La difficoltà della ricerca sta essenzialmente nel fatto che l’area
dell’alta valle del Sabato, da dove antichissimi e frequentati percorsi
naturali si irradiavano verso Giffoni, verso l’alta valle del Calore e verso
la valle dell’Irno, a dispetto delle sue millenarie frequentazioni umane e
delle sue profonde sedimentazioni storiche non è stata sinora oggetto di
rilevazioni archeologiche sistematiche, tranne la parziale eccezione della
Civita d’Ogliara. Affrontare la storia antica di Serino significa quindi
confrontarsi con tutta una serie di problemi storico-archeologici ancora non
risolti, non sistemati e molto spesso neppure affrontati, a cominciare da
quello, fondamentale, della viabilità antica, al quale si collega quello della
nascita e della distribuzione sul territorio di ben 24 “Casali” che vennero
nel medioevo a costituire lo “Stato” feudale di Serino. Per non parlare ,
poi, della vehata questio di Sabazia-Ogliara, che dopo i pionieristici ma
parziali scavi del Tobacisky dei primi anni Settanta sembra ricaduta
nell’oblio.
L’approccio di De
Biase al complesso e controverso problema di Sabazia-Civita di Ogliara, pur se
non del tutto condivisibile, è tuttavia senz’altro meritorio, non foss’
altro che per la mole delle testimonianze antiche apportate, e che però
attendono di essere ulteriormente vagliate criticamente, e soprattutto
confrontate con le risultanze di una indispensabile quanto completa indagine
archeologica.
La documentazione
medioevale, accuratamente ricercata da De Biase negli archivi delle Abbazie di
Montevergine e Cava, consente di tracciare un sia pur parziale quadro
dell’insediamento umano e dell’organizzazione ecclesiastica dopo il Mille.
Ne emerge l’immagine di una Serino articolata e decentrata, ma più salubre e
sicura rispetto alla valle intorno alle sorgenti del Sabato, dove predominavano
l’impaludamento e la malaria. La successiva conquista del fondovalle è
esplicitata efficacemente dalle vicende di due importanti conventi francescani,
quelli dello Spirito Santo di Dogana Nuova e di S. Francesco di Sala, in
relazione allo spostamento della popolazione e delle attività economiche del
nuovo casale di Dogana Nuova (nei pressi dell’attuale cimitero di Serino).

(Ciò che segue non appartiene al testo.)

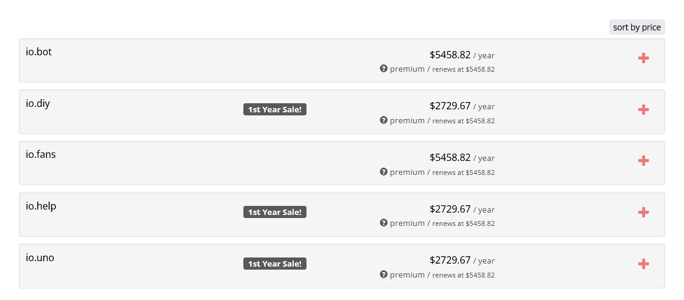Click 1st Year Sale badge for io.diy
Viewport: 684px width, 300px height.
click(x=275, y=109)
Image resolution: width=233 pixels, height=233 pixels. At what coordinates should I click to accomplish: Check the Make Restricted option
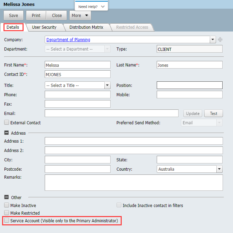tap(7, 213)
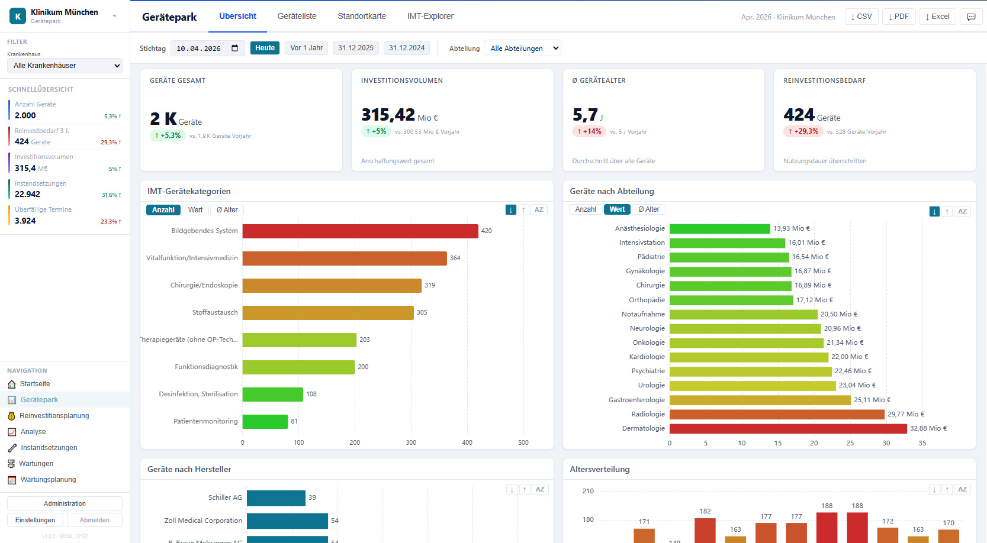Click the Startseite house icon

[x=12, y=384]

Merito dello studio di Ottaviano De Biase, che giunge e si prolunga per alcuni
aspetti sino all’età moderna, è anche quello costituito dallo sforzo di
legare storia generale e storia particolare, inquadrando le vicende della società
serinese nel contesto più complessivo della società meridionale ed europea. In
conclusione, lo studio di Ottaviano De Biase sollecita e stimola ulteriori
filoni di ricerca, ormai nettamente proiettati verso l’età moderna, a
cominciare dalla storia socio-economica del Serinese, caratterizzata da forme di
attività protoindustriali legate allo sfruttamento dell’energia idraulica. I
ricchissimi protocolli dei notai di Serino del XVII-XVIII secolo, che attendono
ancora di essere sistematicamente esplorati e sfruttati, costituiscono in tal
senso un prezioso giacimento di fondi documentarie che molte sorprese possono
riservare al ricercatore.
Non ci resta quindi
che augurare ad Ottaviano De Biase di proseguire nel suo meritorio sforzo di
divulgazione e di valorizzazione dello straordinario patrimonio di natura,
d’arte e di storia costituito da Serino e dall’alta valle del Sabato.